Pat Cuff

Personal information
- Full name: Patrick Joseph Cuff
- Date of birth: 19 March 1952 (age 74)
- Place of birth: Middlesbrough, England
- Position: Goalkeeper

Youth career
- –: Middlesbrough

Senior career*
- Years: Team / Apps / (Gls)
- 1971–1978: Middlesbrough / 31 / (0)
- 1971–1972: → Grimsby Town (loan) / 2 / (0)
- 1978–1980: Millwall / 42 / (0)
- 1980–1983: Darlington / 110 / (0)
- Total:  / 185 / (0)

= Pat Cuff =

English footballer

Patrick Joseph Cuff (born 19 March 1952) is an English former footballer who made 185 appearances in the Football League playing as a goalkeeper for Middlesbrough, Grimsby Town, Millwall and Darlington.

==Life and career==
Cuff was born in Middlesbrough, and was an English schoolboy international. He began his football career as an apprentice with his hometown club, Middlesbrough F.C., in 1968. He made his debut in the Football League while on loan at Grimsby Town in the 1971–72 season, but had to wait until April 1974 for his Middlesbrough debut, by which time the club had already won the Second Division title. According to the Guardians report of the goalless draw with Bolton Wanderers, "Pat Cuff, making his first appearance in the Middlesbrough goal after waiting six years for his chance, did well." He continued as backup to regular goalkeeper Jim Platt until a dispute between Platt and manager Jack Charlton in late 1976 gave Cuff a run in the side.

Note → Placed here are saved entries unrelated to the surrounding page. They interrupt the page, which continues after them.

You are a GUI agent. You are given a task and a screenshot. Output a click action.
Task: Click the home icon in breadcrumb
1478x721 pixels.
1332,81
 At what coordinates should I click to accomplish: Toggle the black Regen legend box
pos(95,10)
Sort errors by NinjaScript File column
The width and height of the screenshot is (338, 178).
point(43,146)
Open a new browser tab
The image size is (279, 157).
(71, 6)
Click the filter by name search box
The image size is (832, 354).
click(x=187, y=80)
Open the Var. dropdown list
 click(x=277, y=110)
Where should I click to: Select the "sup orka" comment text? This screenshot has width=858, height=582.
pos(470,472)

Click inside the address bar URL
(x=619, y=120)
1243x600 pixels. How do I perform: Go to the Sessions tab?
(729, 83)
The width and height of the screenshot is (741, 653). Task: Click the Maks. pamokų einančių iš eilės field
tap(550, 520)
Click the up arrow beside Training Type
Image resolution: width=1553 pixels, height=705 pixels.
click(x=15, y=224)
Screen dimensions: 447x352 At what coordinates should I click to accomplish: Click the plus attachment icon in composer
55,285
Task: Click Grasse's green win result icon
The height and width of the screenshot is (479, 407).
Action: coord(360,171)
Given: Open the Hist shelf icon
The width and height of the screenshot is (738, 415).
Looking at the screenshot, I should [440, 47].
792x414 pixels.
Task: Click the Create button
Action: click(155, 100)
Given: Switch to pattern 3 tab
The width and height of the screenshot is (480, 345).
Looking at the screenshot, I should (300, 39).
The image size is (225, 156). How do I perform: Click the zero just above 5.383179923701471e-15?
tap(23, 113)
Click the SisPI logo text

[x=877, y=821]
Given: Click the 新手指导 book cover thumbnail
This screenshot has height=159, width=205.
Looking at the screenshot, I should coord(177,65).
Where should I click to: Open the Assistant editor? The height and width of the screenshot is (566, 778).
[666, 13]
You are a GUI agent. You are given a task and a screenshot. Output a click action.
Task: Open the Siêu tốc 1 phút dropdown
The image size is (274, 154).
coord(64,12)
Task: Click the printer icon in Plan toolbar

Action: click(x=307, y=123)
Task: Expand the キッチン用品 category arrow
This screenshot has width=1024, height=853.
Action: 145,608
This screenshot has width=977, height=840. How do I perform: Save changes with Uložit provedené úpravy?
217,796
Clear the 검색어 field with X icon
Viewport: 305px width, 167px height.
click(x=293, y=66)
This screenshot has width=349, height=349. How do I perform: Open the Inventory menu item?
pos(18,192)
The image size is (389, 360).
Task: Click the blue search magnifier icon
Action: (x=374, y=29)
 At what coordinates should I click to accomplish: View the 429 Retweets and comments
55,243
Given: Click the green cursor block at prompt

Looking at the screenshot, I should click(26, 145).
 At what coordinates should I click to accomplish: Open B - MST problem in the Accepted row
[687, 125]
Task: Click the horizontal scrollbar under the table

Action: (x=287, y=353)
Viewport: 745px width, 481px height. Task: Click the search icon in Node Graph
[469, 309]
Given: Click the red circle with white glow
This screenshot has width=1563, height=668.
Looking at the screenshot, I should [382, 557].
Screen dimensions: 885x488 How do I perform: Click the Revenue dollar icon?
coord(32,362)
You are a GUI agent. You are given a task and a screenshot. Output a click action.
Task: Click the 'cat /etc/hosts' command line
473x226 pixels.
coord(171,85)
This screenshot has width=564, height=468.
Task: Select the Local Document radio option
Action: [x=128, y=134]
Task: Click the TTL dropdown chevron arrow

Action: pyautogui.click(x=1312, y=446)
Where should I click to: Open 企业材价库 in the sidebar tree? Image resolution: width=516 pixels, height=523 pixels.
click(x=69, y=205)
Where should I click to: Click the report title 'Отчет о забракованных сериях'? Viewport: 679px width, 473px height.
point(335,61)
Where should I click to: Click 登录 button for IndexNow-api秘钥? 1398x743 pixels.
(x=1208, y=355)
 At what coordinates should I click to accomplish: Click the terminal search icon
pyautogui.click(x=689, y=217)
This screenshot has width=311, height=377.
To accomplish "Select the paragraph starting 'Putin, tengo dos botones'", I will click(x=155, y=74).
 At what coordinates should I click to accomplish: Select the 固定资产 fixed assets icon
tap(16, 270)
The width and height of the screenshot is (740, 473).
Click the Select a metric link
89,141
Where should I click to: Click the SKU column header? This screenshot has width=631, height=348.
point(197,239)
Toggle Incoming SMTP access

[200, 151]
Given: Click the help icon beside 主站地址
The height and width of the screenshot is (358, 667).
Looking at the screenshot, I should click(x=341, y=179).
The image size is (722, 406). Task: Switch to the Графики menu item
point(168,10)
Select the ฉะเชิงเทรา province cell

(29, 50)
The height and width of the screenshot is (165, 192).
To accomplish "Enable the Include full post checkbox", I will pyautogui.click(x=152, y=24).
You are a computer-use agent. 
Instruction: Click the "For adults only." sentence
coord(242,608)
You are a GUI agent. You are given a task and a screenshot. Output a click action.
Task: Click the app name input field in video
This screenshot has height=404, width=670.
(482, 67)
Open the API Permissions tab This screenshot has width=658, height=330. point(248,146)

He finished his Middlesbrough career with 31 League appearances, and moved to Millwall in the 1978 close season on a free transfer. He spent two seasons with Millwall: in 1978–79, he was ever-present with 46 appearances in league and cups as the club were relegated to the Third Division, but then lost his place to new signing John Jackson and never played for the first team again. After three years in the Fourth Division with Darlington, which took his total league appearances to 185, Cuff retired.

Cuff became a bookmaker after his retirement from football. His son Phil played rugby union for West Hartlepool.